Faced with a rejection by the European regulatory authority just months after failing to win the backing of the US FDA for Kyndrisa (drisapersen), BioMarin said the decision to pull the programme was “difficult but necessary”.
BioMarin is abandoning the exon-skipping therapy – sometimes referred to as a molecular patch – as well as three follow-on candidates in phase II trials for various forms of DMD. This type of drug is designed to restore partial function to the dystrophin protein, which is impaired in the disease.
The announcement marks the culmination of an expensive gamble for BioMarin, which paid $840m to buy drisapersen’s developer Prosensa at the end of 2014.
The US biopharma company says it is not abandoning research into DMD however.
Chief executive Jean-Jacques Bienaimé said the plan now is to “invest in research of next generation oligonucleotides with the goal of making a safe and effective treatment available for boys with this devastating disorder”.
DMD affects males in childhood and is characterised by severe muscle wasting that typically leads to death before the age of 30.
At the moment the only approved therapy for DMD in Europe is PTC Therapeutics’ small-molecule drug Translarna (ataluren), which works via a different mechanism (premature stop codon read through) and is used in DMD caused by a ‘nonsense mutation’, a different patient population. The FDA rejected PTC’s application to market Translarna in the US in February.
Given the demise of drisapersen, attention is also shifting to another exon-skipping therapy developer – Sarepta – whose eteplirsen is currently also under review by the FDA. The US agency postponed a review deadline on this drug earlier in the year but has yet to provide a new timeline. To date, the drug has not been submitted for approval in the EU.
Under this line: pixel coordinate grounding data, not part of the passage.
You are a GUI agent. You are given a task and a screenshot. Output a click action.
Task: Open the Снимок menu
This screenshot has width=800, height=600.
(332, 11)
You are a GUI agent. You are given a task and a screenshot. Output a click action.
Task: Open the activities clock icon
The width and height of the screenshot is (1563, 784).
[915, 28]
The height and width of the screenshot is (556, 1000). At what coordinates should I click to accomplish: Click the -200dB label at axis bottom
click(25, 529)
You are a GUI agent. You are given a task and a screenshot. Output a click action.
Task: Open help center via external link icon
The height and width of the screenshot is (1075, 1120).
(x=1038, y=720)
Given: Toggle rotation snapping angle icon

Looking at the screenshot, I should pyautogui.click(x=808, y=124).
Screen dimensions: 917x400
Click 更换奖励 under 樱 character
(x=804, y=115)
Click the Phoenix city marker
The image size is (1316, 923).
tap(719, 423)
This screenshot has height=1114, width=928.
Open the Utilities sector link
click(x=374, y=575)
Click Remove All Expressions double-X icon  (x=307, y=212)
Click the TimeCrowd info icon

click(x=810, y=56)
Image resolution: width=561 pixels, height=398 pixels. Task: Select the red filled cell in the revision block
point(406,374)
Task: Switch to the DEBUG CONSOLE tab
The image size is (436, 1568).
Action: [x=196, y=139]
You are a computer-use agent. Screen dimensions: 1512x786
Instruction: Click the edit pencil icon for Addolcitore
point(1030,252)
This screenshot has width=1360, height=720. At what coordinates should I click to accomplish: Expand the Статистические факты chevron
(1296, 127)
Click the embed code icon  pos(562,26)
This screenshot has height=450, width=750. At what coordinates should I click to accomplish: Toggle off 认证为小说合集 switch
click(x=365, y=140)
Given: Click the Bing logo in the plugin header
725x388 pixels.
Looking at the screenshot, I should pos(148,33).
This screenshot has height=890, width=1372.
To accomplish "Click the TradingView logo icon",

Meanwhile, Daiichi Sankyo has also started clinical trials of an exon-skipping therapy, called DS-5141b, but says it does not expect to bring it to market until 2020.
There has been some good news for European DMD patients this week however after Santhera announced it had filed for approval of Raxone (idebenone) for the treatment of DMD. The new indication for the already-approved drug is based on data showing it can improve lung function in DMD patients.
For BioMarin, the emphasis will now be on other drugs in its pipeline, including pegvaliase (PEGylated recombinant phenylalanine ammonia lyase) for the rare genetic condition phenylketonuria (PKU), which is due for filing in the second half of the year.
Another near-term candidate is cerliponase alfa (BMN 190) for the rare neurodegenerative disorder CLN2 disease, which could be filed in the EU and US in the coming weeks on the back of positive mid-stage clinical data.